We Americans do feel at least some connection to those on the battlefields of Iraq and Afghanistan. Some of you reading this may have family or friends serving in either war. Perhaps a few of you have even had the knock on your door that will change your life forever, notifying you of the death of a soldier in action. There are few things in this life harder to do than answer the door, seeing two uniformed officers waiting outside.
Maybe if you don’t open it, your son or daughter or husband or wife won’t die. Maybe if you crawl back into bed, you can start the day over and perhaps do something diffrent that will change this moment, perhaps prevent it from happening. If only you’d gone to the store a half hour ago like you planned, then you wouldn’t be here right now and you could live an extra hour or so in happy oblivion, completely unaware that someone you love and miss with all your heart is no longer with us.
In the Oscar-nominated film The Messenger, Staff Sgt.Will Montogomery (Ben Foster) and Captain Tony Stone (Woody Harrelson) are two soldiers whose duty it is knock on doors of houses to which they were not invited and where their presence is never greeted warmly. Without having to say a word, they will ruin someone’s day in the worst possible way, yet theirs is a job that must be done.
After a few incidents where the recipients of the bad news were less than hospitable, the two soldiers pay a visit to a woman (played superbly by Samantha Morton) whose husband has been killed. Upon informing her of this, she is almost apologetic in her eager to break the tension of the moment. Bewildered by her, Montgomery parks outside her house later that night, watching her through the window as she and her son interact. A day or so later, their paths cross again at the mall and he gives her a ride home.
It is around this time that the two officers begin delving into the little corners of the other’s personal life in hopes of finding out what makes them tick. They each see enough of themselves in the other to be frightened at how much they’re really alike.
All of this; the male bonding, the comforting of a widow, is secondary to the harsh, grim reality that American soldiers die on the battlefield every day. This isn’t World War II, either, where you can tell who the enemy is by their uniforms. In Iraq or Afghanistan, anyone could be the enemy. Rather than simply shoot first and ask questions later, American soldiers abide by rules determined by politicians. This isn’t war, this is suicide.
Yet there is nary a mention of these deaths Stateside. The country as a whole is intent on merely going about their business rather than face the fact that some young kid had his body blown to bits for no good reason. No good reason at all.
Our peace isn’t at jeopardy. We aren’t revolting against anyone, or fi
ghting for a freedom that lies just out of reach. Hell, neither Iraq or Afghanistan did anything to America. The moment the U.S. chose to go to war, they essentially signed the death certificates for thousands of soldiers whose bad luck was thinking a stint with the National Guard was going to be a walk in the park.
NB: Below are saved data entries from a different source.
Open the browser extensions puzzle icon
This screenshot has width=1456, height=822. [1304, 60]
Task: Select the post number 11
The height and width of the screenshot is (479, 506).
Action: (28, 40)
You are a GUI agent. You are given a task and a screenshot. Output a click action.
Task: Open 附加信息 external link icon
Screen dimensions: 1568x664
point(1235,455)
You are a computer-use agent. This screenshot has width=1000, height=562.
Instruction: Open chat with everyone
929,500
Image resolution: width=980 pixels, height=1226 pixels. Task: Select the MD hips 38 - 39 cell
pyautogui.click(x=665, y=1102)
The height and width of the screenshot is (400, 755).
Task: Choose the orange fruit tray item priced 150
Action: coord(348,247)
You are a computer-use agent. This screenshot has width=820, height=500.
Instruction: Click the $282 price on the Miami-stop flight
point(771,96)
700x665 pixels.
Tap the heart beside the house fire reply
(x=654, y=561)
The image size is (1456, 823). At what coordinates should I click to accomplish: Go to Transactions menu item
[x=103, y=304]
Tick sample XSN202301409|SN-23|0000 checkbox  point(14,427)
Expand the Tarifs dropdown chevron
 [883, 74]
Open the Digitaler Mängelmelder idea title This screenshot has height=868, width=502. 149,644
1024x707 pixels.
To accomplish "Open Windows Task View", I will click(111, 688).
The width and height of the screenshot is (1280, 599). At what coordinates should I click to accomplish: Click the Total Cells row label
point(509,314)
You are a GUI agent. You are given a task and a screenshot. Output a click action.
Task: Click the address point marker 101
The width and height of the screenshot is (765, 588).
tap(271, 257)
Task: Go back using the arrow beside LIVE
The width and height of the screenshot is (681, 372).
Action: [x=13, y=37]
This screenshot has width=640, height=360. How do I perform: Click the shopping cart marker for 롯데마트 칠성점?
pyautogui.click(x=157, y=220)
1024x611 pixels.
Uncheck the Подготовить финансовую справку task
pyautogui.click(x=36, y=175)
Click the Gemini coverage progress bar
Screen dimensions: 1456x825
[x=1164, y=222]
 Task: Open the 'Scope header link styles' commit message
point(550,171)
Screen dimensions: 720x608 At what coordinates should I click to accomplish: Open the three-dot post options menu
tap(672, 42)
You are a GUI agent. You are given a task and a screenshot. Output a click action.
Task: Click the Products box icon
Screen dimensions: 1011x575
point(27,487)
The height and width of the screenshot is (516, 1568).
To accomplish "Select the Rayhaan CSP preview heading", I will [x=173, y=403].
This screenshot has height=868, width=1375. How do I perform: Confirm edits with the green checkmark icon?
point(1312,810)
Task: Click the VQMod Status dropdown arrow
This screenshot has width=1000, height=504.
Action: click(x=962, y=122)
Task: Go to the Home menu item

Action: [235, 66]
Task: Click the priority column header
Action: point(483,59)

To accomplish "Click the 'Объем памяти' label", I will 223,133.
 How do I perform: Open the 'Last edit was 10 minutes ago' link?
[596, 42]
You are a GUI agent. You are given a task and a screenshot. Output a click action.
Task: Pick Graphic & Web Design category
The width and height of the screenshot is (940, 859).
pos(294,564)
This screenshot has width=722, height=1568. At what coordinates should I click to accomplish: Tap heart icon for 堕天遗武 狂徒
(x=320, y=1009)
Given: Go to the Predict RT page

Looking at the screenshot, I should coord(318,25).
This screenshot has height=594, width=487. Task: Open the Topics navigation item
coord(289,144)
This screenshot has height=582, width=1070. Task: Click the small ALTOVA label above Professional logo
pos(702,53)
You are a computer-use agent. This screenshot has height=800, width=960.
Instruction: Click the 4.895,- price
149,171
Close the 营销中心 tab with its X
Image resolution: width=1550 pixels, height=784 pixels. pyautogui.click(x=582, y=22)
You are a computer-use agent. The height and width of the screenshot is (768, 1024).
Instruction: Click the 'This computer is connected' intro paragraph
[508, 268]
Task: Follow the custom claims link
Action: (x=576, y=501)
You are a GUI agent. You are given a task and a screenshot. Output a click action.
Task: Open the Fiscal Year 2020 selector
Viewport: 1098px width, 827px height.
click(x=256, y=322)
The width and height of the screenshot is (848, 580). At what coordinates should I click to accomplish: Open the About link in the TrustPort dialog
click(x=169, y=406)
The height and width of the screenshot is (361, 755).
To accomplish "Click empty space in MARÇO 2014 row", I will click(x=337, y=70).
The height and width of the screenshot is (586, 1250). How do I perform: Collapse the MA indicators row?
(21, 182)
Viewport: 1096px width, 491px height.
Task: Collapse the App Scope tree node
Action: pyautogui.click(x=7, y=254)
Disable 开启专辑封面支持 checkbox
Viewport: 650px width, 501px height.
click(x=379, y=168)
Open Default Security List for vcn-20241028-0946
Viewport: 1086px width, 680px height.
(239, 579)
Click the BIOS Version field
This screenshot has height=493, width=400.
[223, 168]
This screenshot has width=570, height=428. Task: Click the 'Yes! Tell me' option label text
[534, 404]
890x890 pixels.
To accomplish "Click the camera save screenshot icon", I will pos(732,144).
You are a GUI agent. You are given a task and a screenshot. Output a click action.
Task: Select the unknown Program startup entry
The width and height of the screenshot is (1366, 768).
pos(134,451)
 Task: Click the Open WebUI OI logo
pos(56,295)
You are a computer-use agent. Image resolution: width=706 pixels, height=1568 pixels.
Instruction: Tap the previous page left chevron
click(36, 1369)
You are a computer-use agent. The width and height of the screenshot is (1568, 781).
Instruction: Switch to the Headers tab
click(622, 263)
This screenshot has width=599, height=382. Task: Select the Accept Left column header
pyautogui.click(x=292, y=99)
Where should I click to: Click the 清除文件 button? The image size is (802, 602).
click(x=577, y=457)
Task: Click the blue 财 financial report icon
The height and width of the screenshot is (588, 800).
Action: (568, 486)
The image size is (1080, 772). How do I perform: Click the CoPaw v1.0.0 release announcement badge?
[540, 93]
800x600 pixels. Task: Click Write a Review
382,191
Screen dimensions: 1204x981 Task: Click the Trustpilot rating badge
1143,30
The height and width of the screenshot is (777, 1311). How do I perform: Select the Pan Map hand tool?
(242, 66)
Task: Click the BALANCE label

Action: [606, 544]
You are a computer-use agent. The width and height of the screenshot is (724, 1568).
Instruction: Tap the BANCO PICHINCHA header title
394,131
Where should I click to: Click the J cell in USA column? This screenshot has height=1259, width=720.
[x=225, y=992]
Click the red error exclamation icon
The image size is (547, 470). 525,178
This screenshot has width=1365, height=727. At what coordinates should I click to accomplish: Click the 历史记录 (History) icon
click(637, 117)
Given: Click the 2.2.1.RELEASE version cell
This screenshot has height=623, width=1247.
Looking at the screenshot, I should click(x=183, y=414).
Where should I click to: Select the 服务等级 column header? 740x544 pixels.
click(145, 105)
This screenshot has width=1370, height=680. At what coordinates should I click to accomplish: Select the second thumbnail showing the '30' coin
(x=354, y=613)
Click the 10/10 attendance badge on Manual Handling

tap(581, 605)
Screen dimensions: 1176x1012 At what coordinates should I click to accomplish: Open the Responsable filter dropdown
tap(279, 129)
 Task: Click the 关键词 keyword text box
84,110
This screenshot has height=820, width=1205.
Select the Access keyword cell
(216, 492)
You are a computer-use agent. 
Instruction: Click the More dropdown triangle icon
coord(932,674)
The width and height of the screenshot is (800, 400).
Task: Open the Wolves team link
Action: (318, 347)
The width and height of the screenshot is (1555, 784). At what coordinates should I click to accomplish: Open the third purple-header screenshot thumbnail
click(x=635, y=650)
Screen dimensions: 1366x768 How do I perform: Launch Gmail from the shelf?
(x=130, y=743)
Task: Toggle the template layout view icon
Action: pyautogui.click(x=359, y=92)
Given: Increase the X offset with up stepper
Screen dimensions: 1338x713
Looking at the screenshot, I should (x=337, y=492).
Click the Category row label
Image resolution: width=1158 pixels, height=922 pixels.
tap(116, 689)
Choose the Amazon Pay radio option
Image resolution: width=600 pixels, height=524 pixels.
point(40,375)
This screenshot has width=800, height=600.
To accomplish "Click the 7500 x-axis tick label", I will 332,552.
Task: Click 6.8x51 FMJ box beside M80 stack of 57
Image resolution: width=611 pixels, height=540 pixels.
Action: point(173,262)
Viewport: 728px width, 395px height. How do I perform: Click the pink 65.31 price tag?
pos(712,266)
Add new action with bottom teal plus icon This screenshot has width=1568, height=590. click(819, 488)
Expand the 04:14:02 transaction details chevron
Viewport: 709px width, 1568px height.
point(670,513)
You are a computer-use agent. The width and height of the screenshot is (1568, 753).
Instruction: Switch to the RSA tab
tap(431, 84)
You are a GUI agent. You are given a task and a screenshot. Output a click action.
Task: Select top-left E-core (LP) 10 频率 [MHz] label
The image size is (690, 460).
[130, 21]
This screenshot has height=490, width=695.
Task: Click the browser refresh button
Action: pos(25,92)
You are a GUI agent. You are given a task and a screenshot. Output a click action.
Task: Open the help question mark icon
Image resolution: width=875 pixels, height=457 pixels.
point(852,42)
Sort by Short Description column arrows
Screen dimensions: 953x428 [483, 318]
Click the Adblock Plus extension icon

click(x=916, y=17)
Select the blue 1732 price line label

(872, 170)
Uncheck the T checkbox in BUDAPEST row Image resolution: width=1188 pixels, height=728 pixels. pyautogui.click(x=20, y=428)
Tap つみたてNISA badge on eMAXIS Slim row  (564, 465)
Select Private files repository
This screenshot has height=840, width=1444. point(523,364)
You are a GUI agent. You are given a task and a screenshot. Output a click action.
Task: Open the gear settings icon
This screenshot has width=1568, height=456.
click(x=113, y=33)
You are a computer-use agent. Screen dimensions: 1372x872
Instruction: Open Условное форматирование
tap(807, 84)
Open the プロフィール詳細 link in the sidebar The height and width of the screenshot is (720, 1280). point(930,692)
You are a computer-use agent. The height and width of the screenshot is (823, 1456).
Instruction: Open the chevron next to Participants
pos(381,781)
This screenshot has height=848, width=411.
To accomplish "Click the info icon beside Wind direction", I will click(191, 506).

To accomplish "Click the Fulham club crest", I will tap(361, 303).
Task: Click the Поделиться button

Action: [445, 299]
Instead, they found themselves in some parched piece of earth where anyone could have a bomb strapped to their chest and a desire to honor a God who rewards acts of cowardice.
Sadly, it takes a movie like The Messenger to remind us that war is real, death is very real, and that we as a country have deluded ourselves into thinking that if we just go about our business as if nothing is wrong, there will be no knock on the door.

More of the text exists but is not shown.